Excerpt:

Personal details
- Born: 1926 Adana, Turkey
- Died: 21 June 1996 (aged 69–70)
- Party: Republican People's Party
- Spouse: Mutahhar Baykam
- Children: 2
- Education: Istanbul University
- Occupation: Physician

= Suphi Baykam =

Turkish politician and physician (1926–1996)

Suphi Baykam (1926–1996) was a Turkish physician and politician from the Republican People's Party (CHP). He served at the Parliament for three terms.

==Early life and education==
He was born in Adana in 1926. His father worked as a teacher and then as a tax official.

He graduated from the School of Medicine, Istanbul University in 1950. He was also educated at Institute of Public Administration for Turkey and the Middle East in 1955 and at the Radiology Institute in 1956.

Baykam served as the president of the Turkish National Student Union between 1948 and 1950 while attending the School of Medicine. During his term the Union adopted a Kemalist approach unlike its previous ideology of nationalism.

==Career and activities==
Baykam worked at the student dormitories until 1951 when he was dismissed by the Ministry of Education due to his criticisms against the ruling Democrat Party (DP). Then he left political activity and worked as a physician in Karaman. Following his return to Ankara in 1953 he began to work as a medical assistant at the School of Medicine of Ankara University. The same year he also joined the CHP. He became the first head of the youth branch of the CHP on 17 February 1954. He was dismissed from his assistantship when he was involved in the CHP's propaganda activities before the general election in 1954. The DP government also cancelled the three-year scholarship awarded by the World Health Organization to Baykam.

Data section:
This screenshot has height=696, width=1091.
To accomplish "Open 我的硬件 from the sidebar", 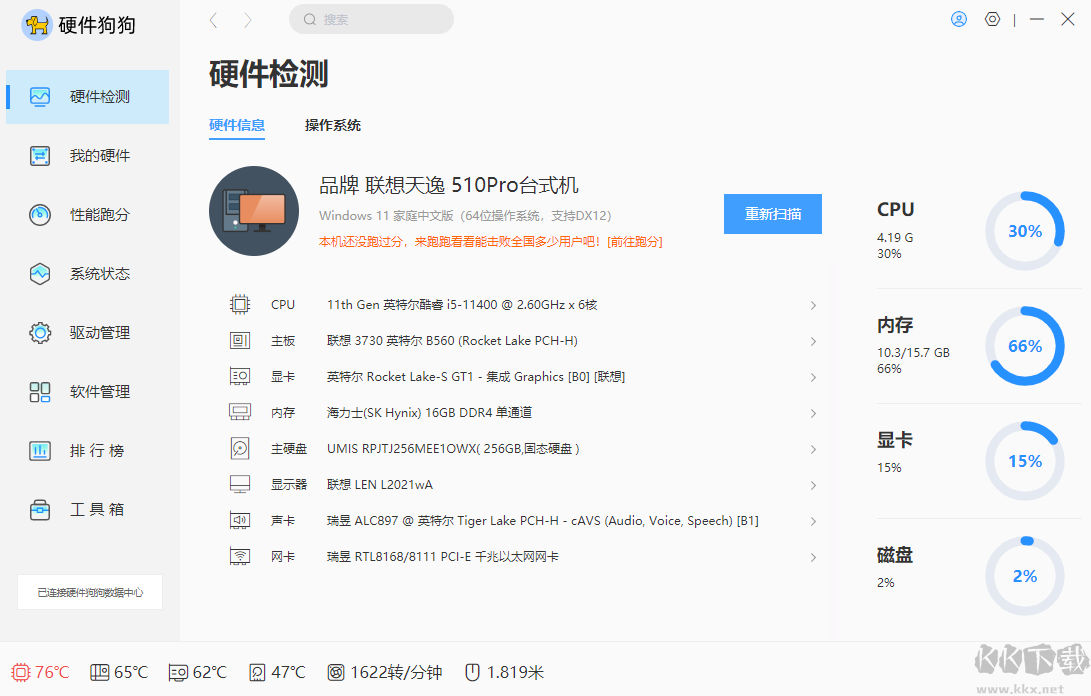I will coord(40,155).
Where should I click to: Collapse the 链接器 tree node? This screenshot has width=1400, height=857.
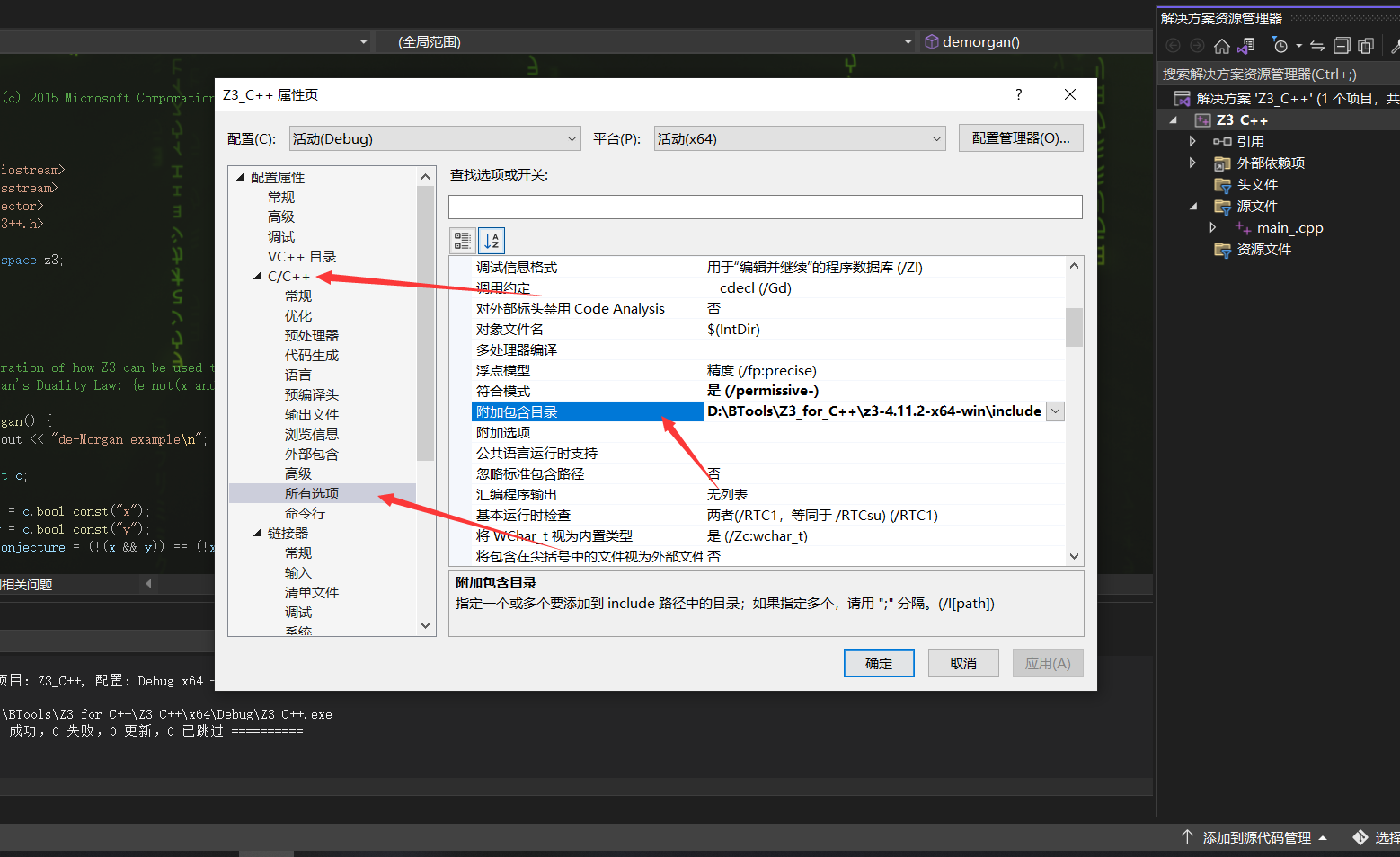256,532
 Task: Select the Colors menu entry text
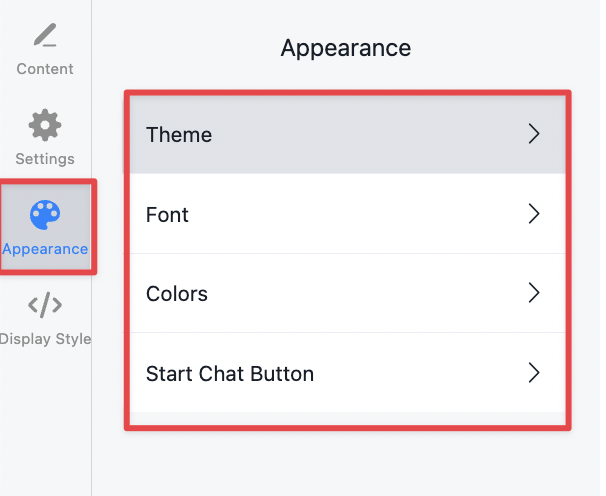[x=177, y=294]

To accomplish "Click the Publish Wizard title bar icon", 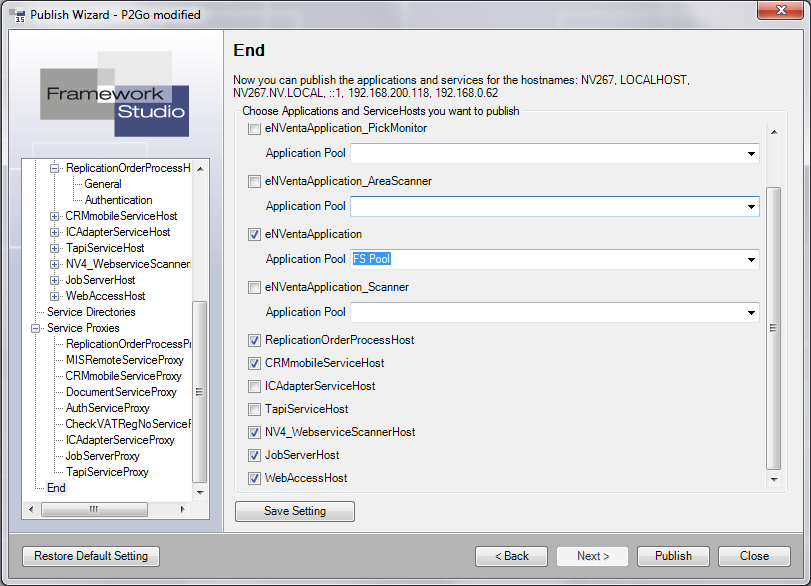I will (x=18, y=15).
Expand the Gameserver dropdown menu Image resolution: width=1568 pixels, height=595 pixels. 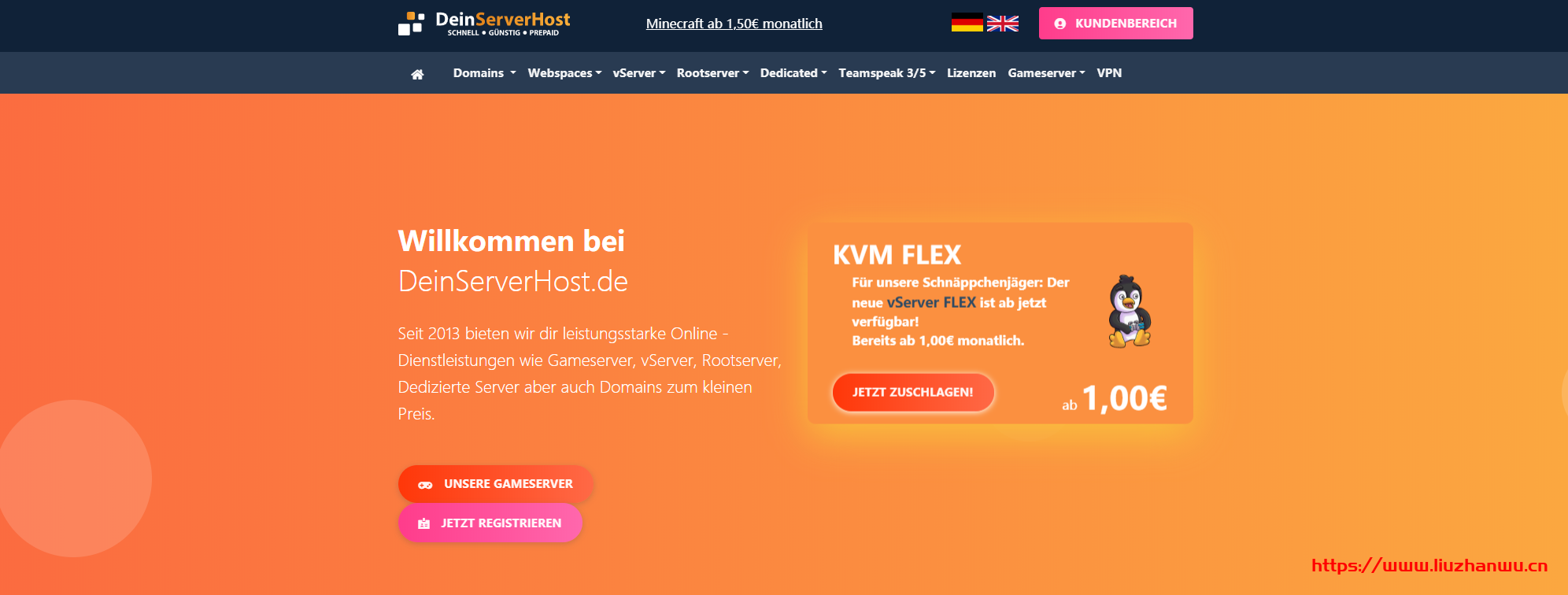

Exercise instructions:
1 – Do these statements agree with the Suphi Baykam biography? Answer yes or no for each, quoting the words that decide it.
(a) Baykam graduated from the School of Medicine at Istanbul University in 1950.
(b) After leaving political activity, Baykam worked as a physician in Karaman.
(c) Baykam's father worked only as a teacher.
2 – According to the Suphi Baykam biography, on what date did Baykam become the first head of the CHP's youth branch?
3 – Write the next part of the Suphi Baykam biography, beginning after its final sentence.

Expected outputs:
1 –
(a) Yes: "He graduated from the School of Medicine, Istanbul University in 1950."
(b) Yes: "Then he left political activity and worked as a physician in Karaman."
(c) No: "His father worked as a teacher and then as a tax official."

2 – 17 February 1954.

3 –
Baykam was elected as the head of the Ankara Medical Chamber in 1957. The same year he was elected as a deputy from his hometown for the CHP and served at the Parliament during the 11th term. He became a member of the CHP's council in the 14th congress on 12 January 1959. Following the military coup on 27 May 1960 a Constituent Assembly was formed. Baykam was a representative of the CHP at the Assembly.

Baykam was elected as a deputy from İstanbul in the elections of 1961 and 1965. During this period he was the vice general secretary of the CHP and a member of the left of center group. He was again elected as a member of the CHP's council in the congress held in October 1964.

While serving at the Parliament he developed the first law to improve Turkish cinema which is known as the Baykam Law Proposal. After the end of his term at the Parliament he retired from politics.

===Views===
For Baykam Kemalism was the opposite of wild capitalism, racism, communism, and reaction. He was instrumental in the development of the concepts such as Left of Center (Ortanın Solu) and land reform (Toprak Reformu) which were very crucial in the reorganization of the CHP.

==Personal life and death==
Baykam married Mutahhar Baykam in 1952. She was an architect. They had two children, a daughter and a son, Bedri Baykam.

Baykam died on 21 June 1996.

===Legacy===
Alptekin Gündüz published a book in memory of Suphi Baykam in 2004.